On est tellement privilégiée d’avoir accès au suivi sage-femme. D’ailleurs, pour celles qui le préfèrent, elles peuvent choisir d’accoucher à l’hôpital avec leur sage-femme. J’ai dû avoir une césarienne car bébé se présentait par les pieds. Malgré cette situation j’ai pu avoir ma sage-femme qui m’a accompagné en salle d’opération (mon amoureux aussi) et j’ai pu garder le suivi sage-femme postpartum : l’équipe est venu à la maison à plusieurs reprises durant le mois suivant l’accouchement. C’est un service exceptionnel durant et après la grossesse. Pour le bébé suivant, il n’y a aucun doute que je choisirai à nouveau le suivi sage-femme (et probablement un accouchement à l’hôpital). ♥
Oui, j’aime beaucoup le fait que les sages-femmes donnent la possibilité à leurs patientes de choisir le lieu de naissance et qu’elles respectent totalement leurs décisions, sans jugement. Que ce soit d’accoucher à l’hôpital ou même de prendre l’épidurale, le choix appartient à la future maman, point. Et en effet, on peut vraiment qualifier le service d’exceptionnel! Je suis contente que tu aies eu une belle expérience avec les sages-femmes malgré la césarienne. Je suis certaine que leur présence et leur soutien a dû être inestimable à tes yeux, autant avant qu’après la naissance! Cette épreuve est assez difficile en soi et être bien accompagné durant le post-accouchement peut vraiment faire une grande différence. 😉
La plus belle surprise pour moi, c’était d’apprendre l’existence des maisons de naissance ici au Québec, lorsque ma femme m’en a parlé. Ca nous a paru tellement évident de choisir cette option je pense qu’on n’y pas pas réfléchi plus que 2 minutes! La même philosophie qui a accompagné ma propre mère dans tous ses accouchements (à la maison, dans mon pays d’origine), y compris dans l’aménagement des chambres (comme le tissus accroché au plafond par exemple). Bref, pas vraiment de dépaysement en ce qui me concerne 😉
Waw c’est vraiment intéressant! Merci de partager ton point de vue en tant que conjoint : ).

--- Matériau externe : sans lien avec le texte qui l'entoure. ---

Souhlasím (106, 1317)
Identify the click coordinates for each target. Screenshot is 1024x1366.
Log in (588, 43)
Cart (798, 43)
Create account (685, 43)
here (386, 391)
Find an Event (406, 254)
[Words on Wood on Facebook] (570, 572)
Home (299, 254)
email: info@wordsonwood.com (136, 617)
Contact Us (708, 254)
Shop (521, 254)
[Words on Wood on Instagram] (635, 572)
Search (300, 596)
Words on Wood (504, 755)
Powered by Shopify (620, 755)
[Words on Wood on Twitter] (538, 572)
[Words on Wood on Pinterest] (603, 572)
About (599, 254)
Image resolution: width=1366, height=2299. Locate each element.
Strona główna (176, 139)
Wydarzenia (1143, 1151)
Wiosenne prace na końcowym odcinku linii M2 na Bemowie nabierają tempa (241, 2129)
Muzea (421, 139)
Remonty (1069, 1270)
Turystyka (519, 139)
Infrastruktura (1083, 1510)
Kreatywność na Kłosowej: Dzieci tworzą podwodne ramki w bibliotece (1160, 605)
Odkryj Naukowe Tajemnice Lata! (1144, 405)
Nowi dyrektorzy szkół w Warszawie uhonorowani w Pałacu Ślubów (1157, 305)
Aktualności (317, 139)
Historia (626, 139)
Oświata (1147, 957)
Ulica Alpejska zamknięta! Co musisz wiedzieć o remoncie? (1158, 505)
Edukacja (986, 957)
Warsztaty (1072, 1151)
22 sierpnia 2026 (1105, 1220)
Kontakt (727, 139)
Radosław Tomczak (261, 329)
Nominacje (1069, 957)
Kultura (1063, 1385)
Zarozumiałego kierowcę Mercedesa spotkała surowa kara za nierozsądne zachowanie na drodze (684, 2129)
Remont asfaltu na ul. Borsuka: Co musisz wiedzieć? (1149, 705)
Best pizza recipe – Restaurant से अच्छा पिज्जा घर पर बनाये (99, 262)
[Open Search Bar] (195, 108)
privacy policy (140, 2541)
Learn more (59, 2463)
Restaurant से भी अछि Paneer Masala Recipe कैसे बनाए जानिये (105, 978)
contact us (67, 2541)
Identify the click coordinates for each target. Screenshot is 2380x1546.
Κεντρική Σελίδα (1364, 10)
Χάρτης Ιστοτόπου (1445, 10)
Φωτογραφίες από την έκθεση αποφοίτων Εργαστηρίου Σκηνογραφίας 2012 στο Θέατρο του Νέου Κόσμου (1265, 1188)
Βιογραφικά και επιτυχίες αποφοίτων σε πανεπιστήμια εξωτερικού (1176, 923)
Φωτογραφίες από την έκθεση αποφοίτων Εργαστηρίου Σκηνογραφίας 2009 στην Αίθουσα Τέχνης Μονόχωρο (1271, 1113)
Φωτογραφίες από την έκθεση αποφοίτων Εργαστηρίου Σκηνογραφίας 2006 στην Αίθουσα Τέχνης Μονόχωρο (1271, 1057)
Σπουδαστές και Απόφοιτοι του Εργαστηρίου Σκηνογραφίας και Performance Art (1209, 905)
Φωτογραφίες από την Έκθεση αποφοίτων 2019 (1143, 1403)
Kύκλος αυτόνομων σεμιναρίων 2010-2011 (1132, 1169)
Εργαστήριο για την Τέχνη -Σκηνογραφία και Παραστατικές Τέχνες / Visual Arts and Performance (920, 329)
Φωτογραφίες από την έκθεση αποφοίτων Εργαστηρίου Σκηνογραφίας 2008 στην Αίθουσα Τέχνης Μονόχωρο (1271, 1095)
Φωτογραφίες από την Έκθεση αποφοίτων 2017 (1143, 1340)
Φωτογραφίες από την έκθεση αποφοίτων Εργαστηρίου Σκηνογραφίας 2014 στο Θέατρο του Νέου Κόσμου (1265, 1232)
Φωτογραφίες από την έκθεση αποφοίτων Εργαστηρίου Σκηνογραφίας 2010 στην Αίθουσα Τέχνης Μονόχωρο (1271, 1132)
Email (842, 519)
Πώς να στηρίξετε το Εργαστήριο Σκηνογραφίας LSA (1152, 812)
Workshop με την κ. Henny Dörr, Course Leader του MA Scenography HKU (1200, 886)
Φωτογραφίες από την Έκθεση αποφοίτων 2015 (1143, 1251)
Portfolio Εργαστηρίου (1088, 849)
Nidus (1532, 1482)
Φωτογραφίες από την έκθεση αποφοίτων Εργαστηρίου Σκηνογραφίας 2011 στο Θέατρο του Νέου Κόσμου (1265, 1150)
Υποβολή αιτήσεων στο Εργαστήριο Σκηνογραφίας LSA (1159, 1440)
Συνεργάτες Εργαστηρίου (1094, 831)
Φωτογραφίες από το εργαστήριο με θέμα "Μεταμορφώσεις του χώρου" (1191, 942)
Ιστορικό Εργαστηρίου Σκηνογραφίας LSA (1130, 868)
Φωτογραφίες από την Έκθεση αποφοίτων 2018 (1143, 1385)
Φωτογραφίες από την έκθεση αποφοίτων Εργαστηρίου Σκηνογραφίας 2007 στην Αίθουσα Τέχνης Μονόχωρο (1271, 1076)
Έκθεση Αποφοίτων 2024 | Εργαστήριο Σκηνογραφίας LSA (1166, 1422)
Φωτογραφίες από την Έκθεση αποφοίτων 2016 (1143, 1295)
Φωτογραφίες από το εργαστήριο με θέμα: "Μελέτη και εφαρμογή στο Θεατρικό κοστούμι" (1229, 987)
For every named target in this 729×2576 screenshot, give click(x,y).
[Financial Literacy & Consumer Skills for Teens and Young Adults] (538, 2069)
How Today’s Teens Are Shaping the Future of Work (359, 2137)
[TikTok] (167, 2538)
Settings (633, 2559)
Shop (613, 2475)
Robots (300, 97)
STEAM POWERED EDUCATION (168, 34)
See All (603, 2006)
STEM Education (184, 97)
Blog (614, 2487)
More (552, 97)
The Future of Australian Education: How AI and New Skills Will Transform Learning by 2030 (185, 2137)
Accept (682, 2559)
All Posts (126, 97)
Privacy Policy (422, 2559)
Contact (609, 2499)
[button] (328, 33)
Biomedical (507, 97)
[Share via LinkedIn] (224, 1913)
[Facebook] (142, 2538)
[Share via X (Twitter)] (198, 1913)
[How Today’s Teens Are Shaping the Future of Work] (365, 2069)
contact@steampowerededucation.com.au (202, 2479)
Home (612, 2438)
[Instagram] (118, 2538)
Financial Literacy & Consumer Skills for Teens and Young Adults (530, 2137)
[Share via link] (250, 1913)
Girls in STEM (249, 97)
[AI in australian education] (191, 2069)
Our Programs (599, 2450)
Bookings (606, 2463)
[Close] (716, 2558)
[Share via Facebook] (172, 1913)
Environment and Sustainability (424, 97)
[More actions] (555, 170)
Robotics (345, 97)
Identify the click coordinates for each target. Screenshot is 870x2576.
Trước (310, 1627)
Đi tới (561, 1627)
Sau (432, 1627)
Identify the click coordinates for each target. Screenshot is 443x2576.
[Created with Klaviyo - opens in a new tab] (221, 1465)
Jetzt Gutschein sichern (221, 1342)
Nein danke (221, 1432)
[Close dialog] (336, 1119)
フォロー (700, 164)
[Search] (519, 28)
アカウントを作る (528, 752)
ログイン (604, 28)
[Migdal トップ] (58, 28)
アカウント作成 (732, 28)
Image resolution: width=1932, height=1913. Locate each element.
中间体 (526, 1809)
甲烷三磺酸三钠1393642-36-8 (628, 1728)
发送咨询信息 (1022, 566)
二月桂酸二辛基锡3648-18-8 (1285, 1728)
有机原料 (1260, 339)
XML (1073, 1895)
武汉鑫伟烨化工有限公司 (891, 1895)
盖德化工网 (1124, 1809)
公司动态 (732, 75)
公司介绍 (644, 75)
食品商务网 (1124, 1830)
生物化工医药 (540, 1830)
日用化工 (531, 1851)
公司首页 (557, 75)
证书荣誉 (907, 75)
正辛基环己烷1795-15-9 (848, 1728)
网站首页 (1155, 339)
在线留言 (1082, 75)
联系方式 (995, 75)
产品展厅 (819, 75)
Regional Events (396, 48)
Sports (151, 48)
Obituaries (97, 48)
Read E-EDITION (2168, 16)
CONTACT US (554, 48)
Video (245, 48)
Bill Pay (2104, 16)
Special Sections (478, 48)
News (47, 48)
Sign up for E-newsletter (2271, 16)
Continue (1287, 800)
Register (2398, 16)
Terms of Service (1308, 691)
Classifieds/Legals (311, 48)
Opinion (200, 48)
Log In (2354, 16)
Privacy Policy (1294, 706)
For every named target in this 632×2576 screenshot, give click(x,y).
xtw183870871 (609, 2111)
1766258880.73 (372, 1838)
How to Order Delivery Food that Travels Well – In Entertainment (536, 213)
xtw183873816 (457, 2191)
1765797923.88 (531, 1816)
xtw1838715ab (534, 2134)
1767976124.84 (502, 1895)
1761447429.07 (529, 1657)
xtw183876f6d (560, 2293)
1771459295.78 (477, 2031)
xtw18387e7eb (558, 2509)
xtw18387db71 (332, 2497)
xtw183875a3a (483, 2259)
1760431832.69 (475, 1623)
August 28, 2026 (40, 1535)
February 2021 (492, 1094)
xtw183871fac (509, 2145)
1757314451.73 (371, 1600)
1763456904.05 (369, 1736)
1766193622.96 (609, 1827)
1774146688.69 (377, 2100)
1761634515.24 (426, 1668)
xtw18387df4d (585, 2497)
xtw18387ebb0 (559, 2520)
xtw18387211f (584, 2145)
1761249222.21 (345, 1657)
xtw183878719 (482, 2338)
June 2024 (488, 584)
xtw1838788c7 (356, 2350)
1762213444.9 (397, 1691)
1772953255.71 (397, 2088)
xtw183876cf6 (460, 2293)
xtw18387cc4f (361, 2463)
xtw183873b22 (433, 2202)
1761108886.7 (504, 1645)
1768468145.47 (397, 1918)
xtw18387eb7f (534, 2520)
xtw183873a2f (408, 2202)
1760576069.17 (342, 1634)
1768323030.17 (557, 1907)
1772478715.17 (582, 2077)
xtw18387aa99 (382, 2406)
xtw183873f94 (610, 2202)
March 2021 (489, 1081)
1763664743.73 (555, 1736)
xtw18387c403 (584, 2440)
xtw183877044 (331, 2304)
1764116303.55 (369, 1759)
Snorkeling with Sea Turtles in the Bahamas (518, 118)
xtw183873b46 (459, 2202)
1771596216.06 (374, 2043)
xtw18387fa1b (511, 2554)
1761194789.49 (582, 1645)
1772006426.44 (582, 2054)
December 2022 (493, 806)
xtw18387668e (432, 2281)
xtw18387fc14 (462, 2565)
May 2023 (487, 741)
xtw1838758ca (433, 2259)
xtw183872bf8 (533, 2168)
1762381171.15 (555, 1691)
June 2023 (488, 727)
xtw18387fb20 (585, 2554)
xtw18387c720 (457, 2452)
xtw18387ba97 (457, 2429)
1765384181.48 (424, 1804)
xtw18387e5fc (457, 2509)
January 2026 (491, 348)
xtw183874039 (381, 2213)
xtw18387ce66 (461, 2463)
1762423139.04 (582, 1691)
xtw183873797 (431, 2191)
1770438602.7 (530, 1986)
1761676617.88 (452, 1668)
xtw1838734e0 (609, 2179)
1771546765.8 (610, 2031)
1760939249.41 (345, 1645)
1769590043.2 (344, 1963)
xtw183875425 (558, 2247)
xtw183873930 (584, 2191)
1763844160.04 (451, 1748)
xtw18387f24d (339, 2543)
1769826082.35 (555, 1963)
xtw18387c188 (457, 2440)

❤ Ça me touche beaucoup, les mots sont si justes !
Merci beaucoup de m’avoir lue Karianne : ).
Merci pour ce témoignage Noura. Je suis particulièrement heureuse d’avoir pu participer à cette découverte de ta force de femme et de mère. Bonne continuation dans ta vie de mère, dans votre vie de parents.
isabelle brabant
Merci beaucoup pour vos bons mots Isabelle, ca me fait chaud au coeur de lire votre message. Entres-autres grâce à votre livre (que les sages-femmes m’ont permis de découvrir), je suis passée à travers cette aventure avec énormément de confiance et de sérénité, ce qui n’a pas de prix et que je souhaite sincèrement à toutes les futures mamans! J’en profite pour vous remercier de faire une différence dans notre société et de contribuer à faire changer les perceptions, peu à peu, chaque jour!